Tax Relief is Stress Relief

After announcing to a new acquaintance that I’m in law school, almost invariably the next question is always, “Oh, what kind of law do you want to practice?”.  From the very start, I have been fortunate to know that my future is in tax law.  I was offered a rare opportunity to work alongside a local tax attorney in my town for over three years as I prepared to enter law school.  This experience offered me a glimpse into resolutions of tax controversies, tax planning for small business owners, and a first-hand look at the life of a sole practitioner.  I was hooked.  But with a background in psychology, not business or accounting, my enthusiasm for tax law might seem a little out of left field.

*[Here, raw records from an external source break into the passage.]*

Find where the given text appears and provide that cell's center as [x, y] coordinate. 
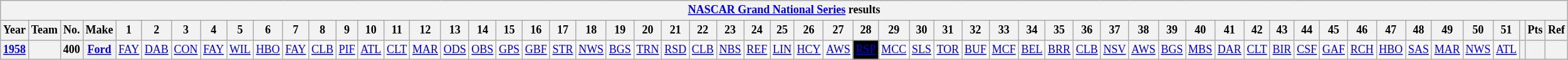
Ford [99, 49]
27 [839, 30]
MCC [894, 49]
3 [186, 30]
CON [186, 49]
32 [976, 30]
36 [1087, 30]
NSV [1114, 49]
TRN [648, 49]
8 [323, 30]
50 [1478, 30]
TOR [948, 49]
24 [757, 30]
45 [1334, 30]
STR [563, 49]
LIN [782, 49]
RSP [866, 49]
Pts [1535, 30]
4 [214, 30]
22 [703, 30]
29 [894, 30]
31 [948, 30]
5 [241, 30]
ODS [455, 49]
OBS [483, 49]
2 [157, 30]
23 [730, 30]
MBS [1201, 49]
Ref [1557, 30]
BEL [1032, 49]
Year [15, 30]
NBS [730, 49]
42 [1257, 30]
CSF [1307, 49]
15 [510, 30]
43 [1282, 30]
6 [268, 30]
14 [483, 30]
18 [592, 30]
GBF [536, 49]
REF [757, 49]
400 [71, 49]
28 [866, 30]
12 [426, 30]
48 [1419, 30]
33 [1004, 30]
WIL [241, 49]
44 [1307, 30]
BRR [1059, 49]
35 [1059, 30]
10 [371, 30]
SAS [1419, 49]
RCH [1362, 49]
MCF [1004, 49]
30 [922, 30]
7 [296, 30]
34 [1032, 30]
BUF [976, 49]
Make [99, 30]
DAB [157, 49]
47 [1391, 30]
16 [536, 30]
No. [71, 30]
BIR [1282, 49]
PIF [347, 49]
1 [129, 30]
21 [676, 30]
49 [1447, 30]
SLS [922, 49]
38 [1143, 30]
39 [1172, 30]
DAR [1230, 49]
25 [782, 30]
1958 [15, 49]
GAF [1334, 49]
20 [648, 30]
26 [808, 30]
40 [1201, 30]
NASCAR Grand National Series results [785, 10]
51 [1507, 30]
RSD [676, 49]
9 [347, 30]
17 [563, 30]
19 [620, 30]
HCY [808, 49]
41 [1230, 30]
37 [1114, 30]
Team [44, 30]
46 [1362, 30]
11 [397, 30]
GPS [510, 49]
13 [455, 30]
Find where the given text appears and provide that cell's center as [x, y] coordinate. 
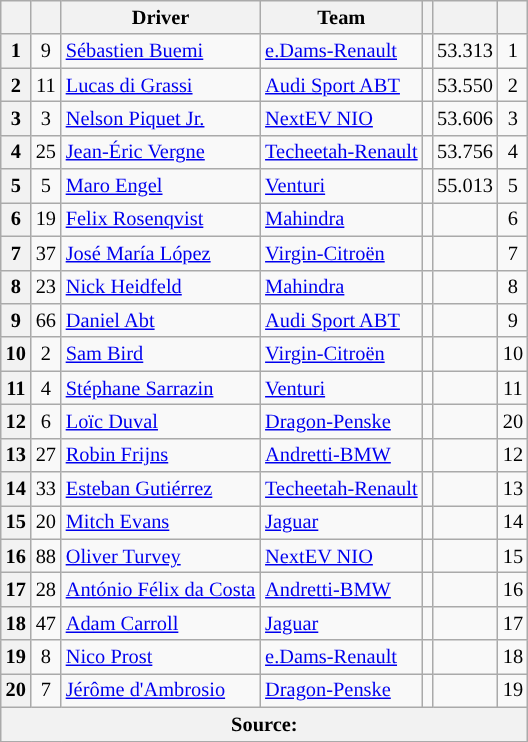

On the contrary, I have found that providing tax controversy assistance to individuals experiencing these crises is one of the best applications of my undergraduate degree to date.  Individuals come to us extremely stressed and vulnerable.  They are often confused by the letters they’ve been receiving, worried about their futures, and afraid of what they don’t understand.  Enter my psychology degree.

Often after a single consultation with an individual, we are able to significantly reduce the panic and fear and offer a buffer between the taxpayer and the tax collector.  What a relief!  After explaining taxpayer rights and the procedures that we will anticipate the IRS to follow, much of the anxiety can be calmed.  Prior to law school, I worked nearly ten years in mental and public health related positions.  Never, after a single consultation with an individual, did I see such a change.

Additionally, tax controversies have a life cycle.  True, some last a lot longer than others, but inevitably, we get to some kind of a resolution.  This is probably what I enjoy most about the work.  We get results.  Helping clients come to a real resolution so they can move on with their lives is what I look forward to most in my prospective career.  I often joke it’s the best application of my degree I’ve found.  So in short, that’s why I chose tax law.  Financial stress is a leading cause of stress for Americans, and I found a little niche that will hopefully allow me to help at least a few find some relief.